Head of the Catholic Church from 1605 to 1621

Pope Paul V (Paulus PP. V; Paolo V) (17 September 1552 – 28 January 1621), born Camillo Borghese, was head of the Catholic Church and ruler of the Papal States from 16 May 1605 to his death, in January 1621. In 1611, he honored Galileo Galilei as a member of the papal Accademia dei Lincei and supported his discoveries. In 1616, Pope Paul V instructed Cardinal Robert Bellarmine to inform Galileo that the Copernican theory could not be taught as fact, but Bellarmine's certificate allowed Galileo to continue his studies in search for evidence and use the geocentric model as a theoretical device. That same year Paul V assured Galileo that he was safe from persecution so long as he, the Pope, should live. Bellarmine's certificate was used by Galileo for his defense at the trial of 1633.

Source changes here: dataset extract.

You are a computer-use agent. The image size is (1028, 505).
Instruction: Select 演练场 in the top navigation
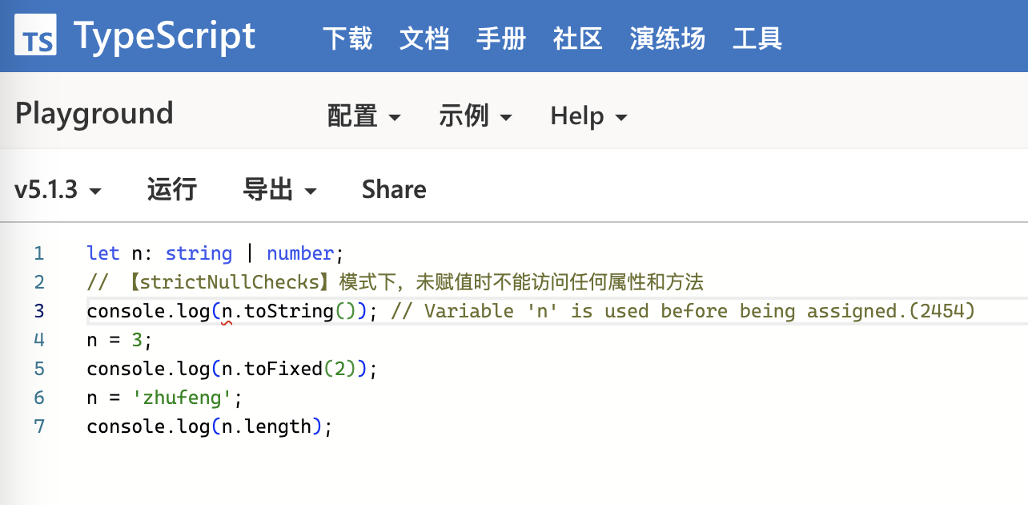click(668, 38)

Trained in jurisprudence, Borghese was made Cardinal-Priest of Sant'Eusebio and the Cardinal Vicar of Rome by Pope Clement VIII. He was elected as Pope in 1605, following the death of Pope Leo XI. Pope Paul V was known for being stern and unyielding, defending the privileges of the Church. He met with Galileo Galilei in 1616 and was involved in the controversy over heliocentrism. He canonized and beatified several individuals during his papacy and created 60 cardinals in ten consistories.

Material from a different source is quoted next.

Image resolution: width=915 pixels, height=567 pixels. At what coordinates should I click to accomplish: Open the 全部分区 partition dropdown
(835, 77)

His insistence on ecclesiastical jurisdiction led to conflicts with secular governments, notably with Venice, which resulted in an interdict on the city in 1606. This disagreement was eventually mediated by France and Spain in 1607. Pope Paul V's diplomacy also strained relations with England, as his actions were perceived as undermining moderate Catholics in the country.

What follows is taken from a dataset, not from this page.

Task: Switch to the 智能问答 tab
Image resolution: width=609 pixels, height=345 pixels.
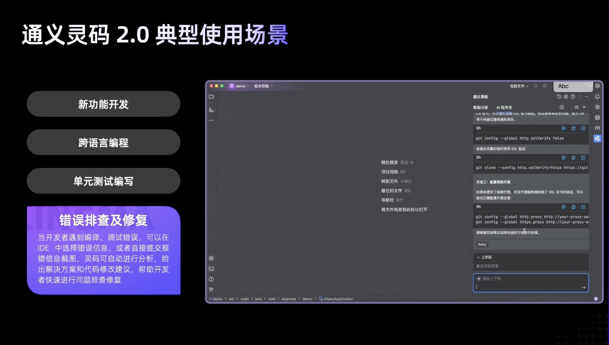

In Rome, he financed the completion of St. Peter's Basilica, improved the Vatican Library, and restored the ancient Roman aqueduct Aqua Traiana. Pope Paul V established the Banco di Santo Spirito in 1605 and is also known for fostering the rise of the Borghese family through nepotism. He died on 28 January 1621, after suffering from a series of strokes and was succeeded by Pope Gregory XV.

==Early life==
Camillo Borghese was born in Rome on 17 September 1552 into the Borghese family of Siena which had recently established itself in Rome. He was the eldest of seven sons of the lawyer and Sienese patrician Marcantonio Borghese and his wife Flaminia Astalli, a Roman noblewoman. Camillo was carefully trained in jurisprudence at Perugia and Padua, and became a canonist of marked ability.

===Cardinal===
In June 1596 Camillo was made the Cardinal-Priest of Sant'Eusebio and the Cardinal Vicar of Rome by Pope Clement VIII, and had as his secretary Niccolò Alamanni. He then opted for other titular churches like San Crisogono and Santi Giovanni e Paolo.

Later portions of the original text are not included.